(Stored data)
☆ ☆ ☆ ☆ ☆ ☆ ☆

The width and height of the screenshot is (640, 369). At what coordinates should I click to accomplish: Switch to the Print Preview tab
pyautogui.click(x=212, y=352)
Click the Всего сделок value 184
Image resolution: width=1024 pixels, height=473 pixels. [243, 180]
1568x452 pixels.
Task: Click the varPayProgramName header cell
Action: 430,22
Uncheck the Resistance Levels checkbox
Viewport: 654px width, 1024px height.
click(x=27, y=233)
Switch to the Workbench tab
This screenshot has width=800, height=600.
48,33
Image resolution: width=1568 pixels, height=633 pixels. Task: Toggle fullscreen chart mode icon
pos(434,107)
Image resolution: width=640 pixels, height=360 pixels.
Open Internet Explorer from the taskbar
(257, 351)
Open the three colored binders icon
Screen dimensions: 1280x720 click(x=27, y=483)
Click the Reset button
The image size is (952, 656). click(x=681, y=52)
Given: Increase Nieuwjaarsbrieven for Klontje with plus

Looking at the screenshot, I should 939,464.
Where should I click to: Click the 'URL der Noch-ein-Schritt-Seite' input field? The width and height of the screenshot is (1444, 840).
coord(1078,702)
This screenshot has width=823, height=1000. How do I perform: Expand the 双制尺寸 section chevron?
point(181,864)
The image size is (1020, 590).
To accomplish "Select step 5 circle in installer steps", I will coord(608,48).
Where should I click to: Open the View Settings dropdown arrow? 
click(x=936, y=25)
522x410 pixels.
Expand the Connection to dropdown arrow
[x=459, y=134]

☆ ☆ ☆ ☆ ☆ ☆ ☆

Required action:
Every record above must be duplicated exactly.

Finished exercise:
The width and height of the screenshot is (640, 369). At what coordinates should I click to accomplish: Switch to the Print Preview tab
pyautogui.click(x=212, y=352)
Click the Всего сделок value 184
Image resolution: width=1024 pixels, height=473 pixels. [243, 180]
1568x452 pixels.
Task: Click the varPayProgramName header cell
Action: 430,22
Uncheck the Resistance Levels checkbox
Viewport: 654px width, 1024px height.
click(x=27, y=233)
Switch to the Workbench tab
This screenshot has width=800, height=600.
48,33
Image resolution: width=1568 pixels, height=633 pixels. Task: Toggle fullscreen chart mode icon
pos(434,107)
Image resolution: width=640 pixels, height=360 pixels.
Open Internet Explorer from the taskbar
(257, 351)
Open the three colored binders icon
Screen dimensions: 1280x720 click(x=27, y=483)
Click the Reset button
The image size is (952, 656). click(x=681, y=52)
Given: Increase Nieuwjaarsbrieven for Klontje with plus

Looking at the screenshot, I should 939,464.
Where should I click to: Click the 'URL der Noch-ein-Schritt-Seite' input field? The width and height of the screenshot is (1444, 840).
coord(1078,702)
This screenshot has width=823, height=1000. How do I perform: Expand the 双制尺寸 section chevron?
point(181,864)
The image size is (1020, 590).
To accomplish "Select step 5 circle in installer steps", I will coord(608,48).
Where should I click to: Open the View Settings dropdown arrow? 
click(x=936, y=25)
522x410 pixels.
Expand the Connection to dropdown arrow
[x=459, y=134]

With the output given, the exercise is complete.